In a turn-about from the day before, security researchers on Thursday reported that some versions of Microsoft's market-leading Internet Explorer browser are vulnerable to a critical bug in Adobe's popular Reader software.
Early Wednesday, Symantec researchers insisted that only Firefox 1.5 and Opera 9.10 were vulnerable to a possible exploit; by Thursday, however, additional research had confirmed that some versions of Internet Explorer are at risk. According to an updated DeepSight threat network alert, IE 6.0 on XP SP2 equipped with Adobe Reader 6, as well as IE 6 on XP SP1 running Reader 7, are vulnerable. Also at risk: Firefox 1.5, Firefox 2.0, and Opera 9.10 when running either Reader 6 or 7.
"Version 6 of Internet Explorer is impacted," says David Cole, director of Symantec's security response group. "The best way for enterprises and users to protect themselves is to update Adobe Reader."
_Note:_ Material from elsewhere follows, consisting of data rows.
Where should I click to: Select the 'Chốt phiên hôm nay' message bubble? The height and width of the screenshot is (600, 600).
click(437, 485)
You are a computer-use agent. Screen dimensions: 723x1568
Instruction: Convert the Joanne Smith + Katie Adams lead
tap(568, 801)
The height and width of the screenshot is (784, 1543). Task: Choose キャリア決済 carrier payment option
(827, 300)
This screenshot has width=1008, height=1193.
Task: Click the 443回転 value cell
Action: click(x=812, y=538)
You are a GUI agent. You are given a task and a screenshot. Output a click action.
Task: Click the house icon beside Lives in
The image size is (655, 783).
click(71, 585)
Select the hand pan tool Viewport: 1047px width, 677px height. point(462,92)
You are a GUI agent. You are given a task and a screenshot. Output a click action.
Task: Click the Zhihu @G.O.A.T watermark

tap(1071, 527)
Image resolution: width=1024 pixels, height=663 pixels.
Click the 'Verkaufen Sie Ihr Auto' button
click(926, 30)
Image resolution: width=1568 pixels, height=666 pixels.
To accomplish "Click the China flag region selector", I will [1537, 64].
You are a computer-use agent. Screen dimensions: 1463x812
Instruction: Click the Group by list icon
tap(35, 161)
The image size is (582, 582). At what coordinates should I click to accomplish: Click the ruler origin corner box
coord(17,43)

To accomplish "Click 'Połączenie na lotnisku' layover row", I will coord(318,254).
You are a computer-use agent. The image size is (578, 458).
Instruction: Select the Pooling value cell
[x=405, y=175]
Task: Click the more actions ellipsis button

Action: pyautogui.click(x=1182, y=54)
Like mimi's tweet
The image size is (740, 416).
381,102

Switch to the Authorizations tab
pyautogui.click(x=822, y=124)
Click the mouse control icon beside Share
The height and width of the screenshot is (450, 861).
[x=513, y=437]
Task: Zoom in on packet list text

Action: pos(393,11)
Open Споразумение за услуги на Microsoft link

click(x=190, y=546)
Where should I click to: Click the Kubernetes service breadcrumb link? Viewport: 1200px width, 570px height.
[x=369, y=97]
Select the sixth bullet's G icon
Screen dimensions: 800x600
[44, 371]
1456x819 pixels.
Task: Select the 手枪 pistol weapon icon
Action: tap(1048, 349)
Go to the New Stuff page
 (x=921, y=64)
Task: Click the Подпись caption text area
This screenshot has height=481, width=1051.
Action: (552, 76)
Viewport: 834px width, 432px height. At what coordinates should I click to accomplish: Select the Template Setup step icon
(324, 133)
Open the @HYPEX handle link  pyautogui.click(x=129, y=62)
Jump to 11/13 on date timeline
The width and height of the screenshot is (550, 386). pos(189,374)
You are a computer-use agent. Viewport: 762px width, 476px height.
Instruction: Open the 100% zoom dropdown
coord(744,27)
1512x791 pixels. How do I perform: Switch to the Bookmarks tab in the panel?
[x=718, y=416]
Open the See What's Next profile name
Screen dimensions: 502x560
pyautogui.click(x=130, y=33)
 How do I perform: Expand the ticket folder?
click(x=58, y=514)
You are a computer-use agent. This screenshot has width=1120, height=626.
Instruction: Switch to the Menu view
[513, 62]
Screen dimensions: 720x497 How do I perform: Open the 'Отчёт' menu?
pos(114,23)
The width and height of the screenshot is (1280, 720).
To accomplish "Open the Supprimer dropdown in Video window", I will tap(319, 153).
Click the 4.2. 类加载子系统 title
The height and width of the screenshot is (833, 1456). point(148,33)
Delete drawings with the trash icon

Late Wednesday, Adobe said that Reader 8.0, which was launched a month ago, was invulnerable to the cross-site scripting (XSS) bug, and recommended that all users update to that version immediately. "We encourage all users to update to this latest version of Adobe Reader," an Adobe spokesman wrote in an e-mailed statement. "[We are] also working on updates to previous versions that will resolve this issue." Fixes will be posted to Adobe's security site when they are completed, he added.
"We haven't seen any exploit activity so far," says Symantec's Cole. "We really don't know how much it's been exploited, if at all."
But the attack potential is very serious, Cole says. "First it's the number of sites out there that have PDF files, so the ability to get someone to open a PDF that looks legitimate is big. That's the first leg of the stool. Then the ability to relink [a PDF] with new malicious instructions is huge. The feature is intended to be very flexible, very utilitarian. It's pretty darn flexible.
"In the third place, there are a lot of people with vulnerable versions of the Adobe software," Coles says.
An exploit could be as simple as a link to a PDF file embedded in an instant message, Cole theorizes. "The IM could say 'check out this file,' and you don't notice the gobbledygook after the PDF's [filename], so you click on it. You go to a site that looks legit, and because that's the URL you saw, you trust it. But then you get a message box that asks you to fill in your password information here or maybe it's a new promotion that asks you to fill in the blanks."
Although some security organizations downplayed the threat -- Danish bug tracker Secunia, for example, labeled the XSS flaw as "Moderately critical," the third step in its five-level scoring system -- Cole saw it as more dangerous because it might be a preview of what's to come.
"Plug-ins like Adobe and Flash are so full-featured and so popular on the Web, that they attract attackers," says Cole. "And by now most of the low-hanging fruit is gone. This is really complex software that hasn't faced the full attention of attackers."
Other researchers agree that users need to keep an eye on the situation. "It's trivial to reproduce and customize public exploit code for this," says Ken Dunham, director of VeriSign iDefense's rapid response team. "One of the main sites hosting code for this vulnerability has been hammered with traffic, showing great interest in this new exploit."
Adobe Reader 8 can be downloaded from the Adobe Web site. Failing that, security experts have recommended that affected users remove file type associations within their browsers. In Firefox 2.0, for example, users should select Tools|Options|Content and click "Manage" under the "File types" section, then pick "PDF" and click "Change Action." Finally they should choose "Open them with the default application option" and close the remaining dialog boxes.